9. In appeal, the ld. CIT(A) followed the order of the ITAT in the case of the holding company of the assessee namely M/s. Edleweiss Financial Services Limited [ITA No. 4329/Mum/2014] wherein it has been held that for computing the disallowance under Rule 8D(2)(ii) of the Rules, net interest is to be considered. Similar, principle laid down by the Hon’ble Gujarat High Court in the case of CIT v. Jubiliant Enterprises Limited [ITA No. 1512/2014] has been followed by the ITAT in the case of M/s. Aditya Birla Finance Limited v. ACIT [ITA No. 5732/Mum/2011].

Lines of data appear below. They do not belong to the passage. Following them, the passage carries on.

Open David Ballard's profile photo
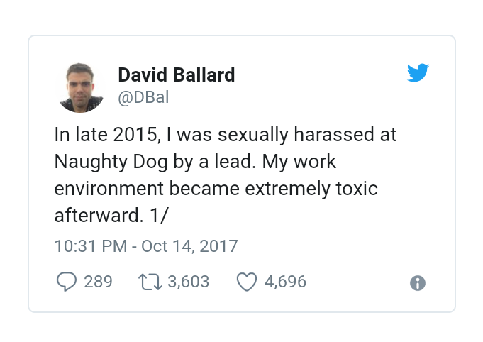Screen dimensions: 483x342 tap(80, 87)
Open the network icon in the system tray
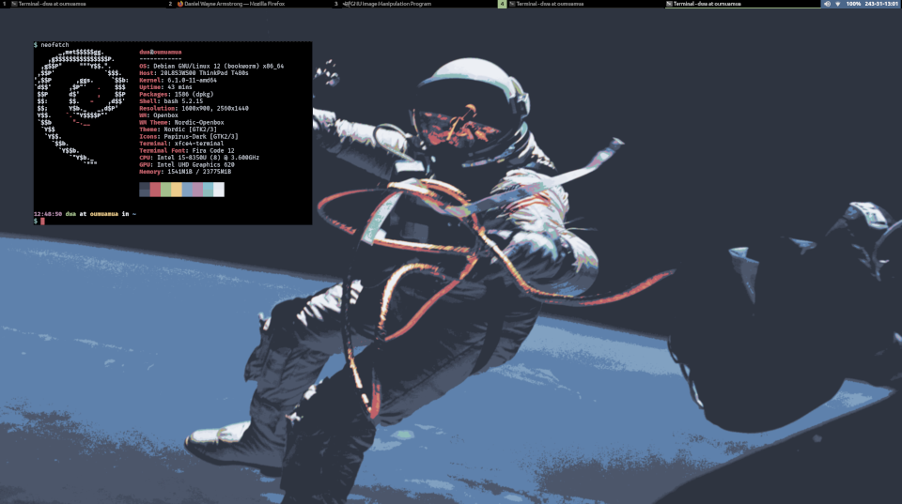 pyautogui.click(x=837, y=5)
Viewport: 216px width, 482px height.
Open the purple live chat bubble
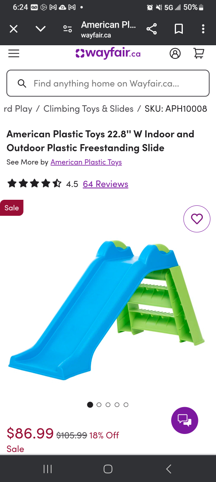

Following the above decisions, the ld. CIT(A) held that the net interest is an income of Rs. 2,34,28,029/- [interest expenses of Rs.294,99,95,912/- and interest income of Rs.297,34,23,941/-]. Observing that there would not be any disallowance under Rule 8D(2)(ii), he directed the AO to delete the disallowance made u/s.14A of the Act.

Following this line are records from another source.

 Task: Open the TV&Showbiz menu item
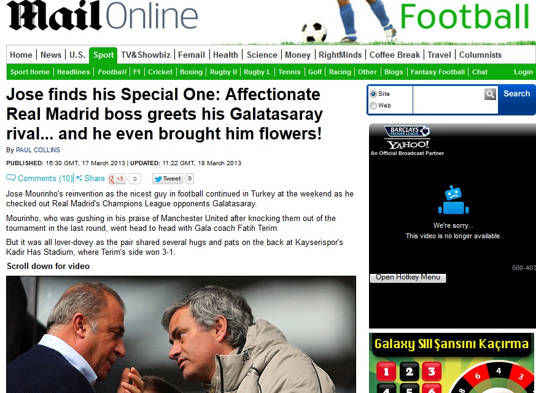[146, 55]
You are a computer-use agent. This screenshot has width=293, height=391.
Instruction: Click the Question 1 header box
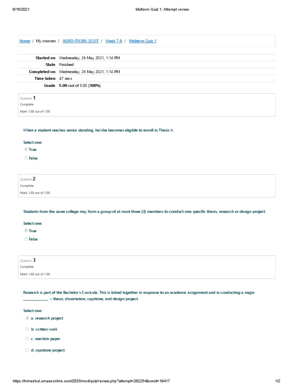coord(147,105)
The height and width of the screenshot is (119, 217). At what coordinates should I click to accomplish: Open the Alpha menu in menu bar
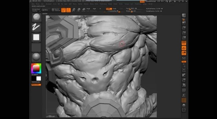pos(33,4)
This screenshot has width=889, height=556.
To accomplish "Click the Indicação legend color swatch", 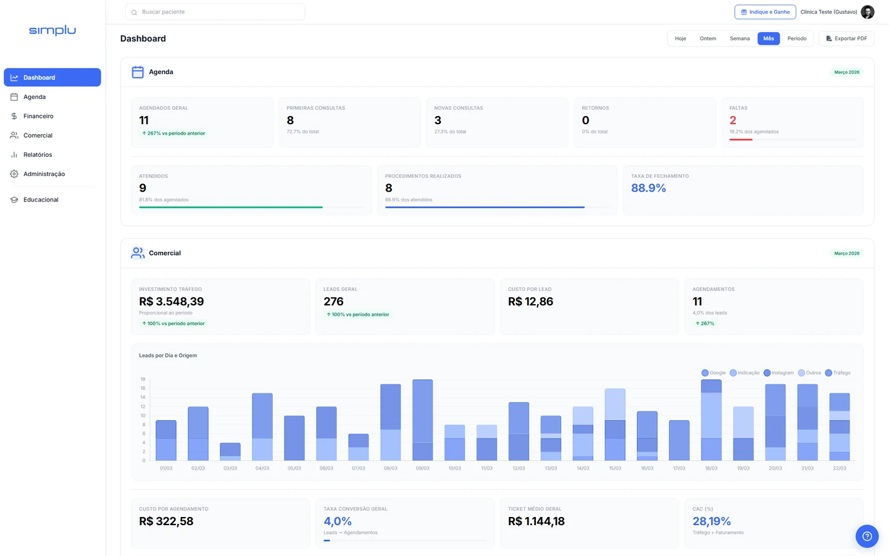I will pos(733,373).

10. Before us, the ld. DR relies on the order of the AO.

On the other hand, the ld. counsel submits that net interest is to be considered for making a disallowance as per Rule 8D(2)(ii) of the Rules. In this regard, reliance is placed by him on the decision in PCIT v. Nirma Credit & Capital (P) Ltd [85 Taxmann.com 72 (Guj)], DCIT v. Edelweiss Capital Limited [ITA 7654/M/11], ITO v. Karnavati Petrochem Pvt. Ltd [ITA 2228/Ahd], DCIT v. Better Value Leasing & Finance Ltd [ITA 2228/M/14], CIT v. Jubiliant Enterprises Ltd [ITA 1512/2014 Bom] and Aditya Birla Finance Ltd v. ACIT [ITA 5732/M/11].

11. We have heard the rival submissions and perused the material available on record. In the case of Nirma Credit & Capital (P) Ltd (supra), it is held by the Hon’ble Gujarat High Court that for the purpose of applying factors contained in clause (ii) of sub-rule (2) of rule 8D, prior to its amendment w.e.f 02.06.2016, amount of expenditure by way of interest would be interest paid by assessee on borrowings minus taxable interest earned during financial year.

Similar view has been taken by the Hon’ble Bombay High Court in Jubiliant Enterprises Limited (supra), which has been followed by the Tribunal in the case of M/s. Aditya Birla Finance Limited (supra).

Facts being identical, we follow the above decisions and confirm the order of the ld. CIT(A). Thus, the 2nd ground of appeal is dismissed.

12. The 3rd ground of appeal

Whether on facts and in law, under the circumstances of the case the Ld. CIT(A)-16, Mumbai, was justified in deleting the addition made to Book Profit computed u/s 115JB of the Income Tax Act, 1961, on account of disallowance made u/s 14A of the Income Tax Act, 1961, disregarding the clear provisions under Explanation (1)(f) to Section 115JB of the Income Tax Act, 1961, which does not prescribe any parameters for computing expenditure attributable to exempted income.

13. As mentioned earlier, the AO determined the disallowance u/s. 14A r.w Rule 8D at Rs.19,58,41,069/-. While computing the book profit u/s. 115JB, The AO made an addition of Rs.20,84,72,118/-.

In appeal, the ld. CIT(A), following the order of the Special Bench of the Tribunal in ACIT v. Vireet Investment Pvt. Ltd 165 ITR 27 (Del-SB), deleted the above disallowance made by the AO.

14. Before us, the ld. DR relies on the order of the AO. On the other hand, the ld. counsel for the assessee relying on the decision in Vireet Investment Pvt. Ltd (supra) supports the order passed by the ld. CIT(A).

15. We have heard the rival submissions and perused the material available on record. In the case of Vireet Investment (P) Ltd (supra), it is held that computation under clause (f) of Explanation 1 to section 115JB(2) is to be made without resorting to computation as contemplated u/s.14A r.w. Rule 8D.

Following the above order of the Special Bench of the Tribunal, we uphold the order of the ld. CIT(A) and dismiss the 3rd ground of appeal.

16. In the result, the appeal filed by the revenue is dismissed.